Although best known as a conductor and educator, Dufallo began his career as a clarinetist. When he enrolled at UCLA in the 1950s, he was thought such an exceptional talent that composer and conductor Lukas Foss immediately invited Dufallo to join his cutting-edge Improvisation Chamber Ensemble. Taken under Foss’ wing, Dufallo later became associate conductor of the Buffalo Philharmonic from 1962-67, while Foss was its music director. “Richard was a very talented man,” Foss recalled Wednesday, “who will be remembered for what he did for contemporary music.”

Although Dufallo never became music director of an orchestra, he was noted throughout his career for guest appearances and recordings that included many premieres by such notable European avant-gardists as Karlheinz Stockhausen, Iannis Xenakis and Peter Maxwell Davies.
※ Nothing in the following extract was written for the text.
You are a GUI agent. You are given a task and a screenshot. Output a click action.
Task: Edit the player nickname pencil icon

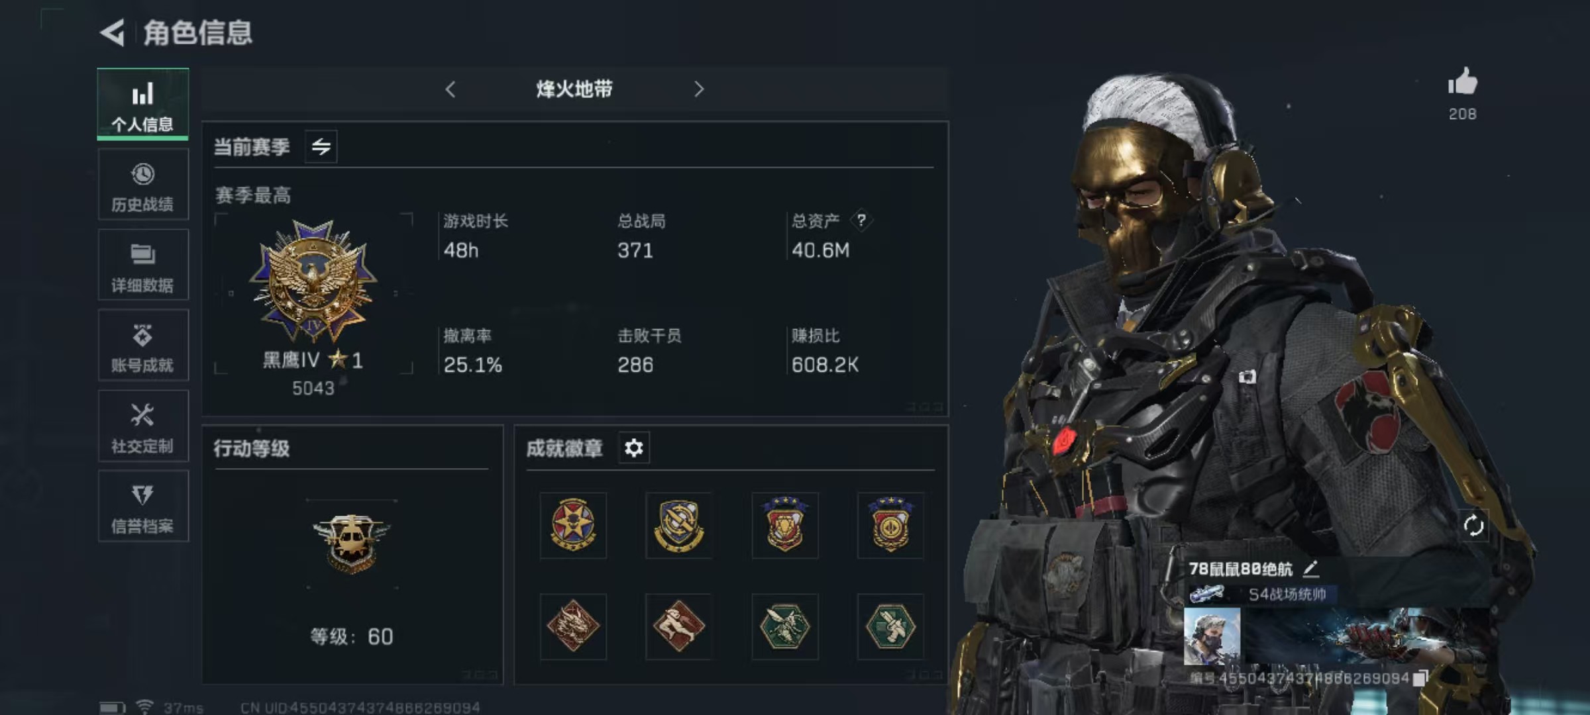coord(1310,568)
But Dufallo also had an interest in opera. He headed the Metropolitan Opera’s short-lived “Mini-Met” from 1972-74, and he was a regular at the Cincinnati Opera and the New York City Opera.

Advertisement

Much of Dufallo’s career involved teaching at the Juilliard School and at the Aspen Music Festival, where he was in charge of contemporary music during the 1970s and ‘80s. At Aspen, Dufallo was affectionately dubbed “Hard-to-Follow” because of his insistence that classically trained musicians master new techniques.

He furthered the cause of modern music by producing “Tracking,” a book of personal interviews with composers, in 1989. And he was a composer on the side. A short, charming string quartet encore was heard earlier this month at the Ojai Festival when the FLUX Quartet made its West Coast debut. The composer’s son, Cornelius, is a member of the young New York string quartet.

Dufallo is survived by his wife, the pianist Pamela Mia Paul; another son, Basil, of Seattle; a daughter, Rene Kirby, of Los Angeles; and a sister, Kathryn Traczyk, of East Chicago, Ind.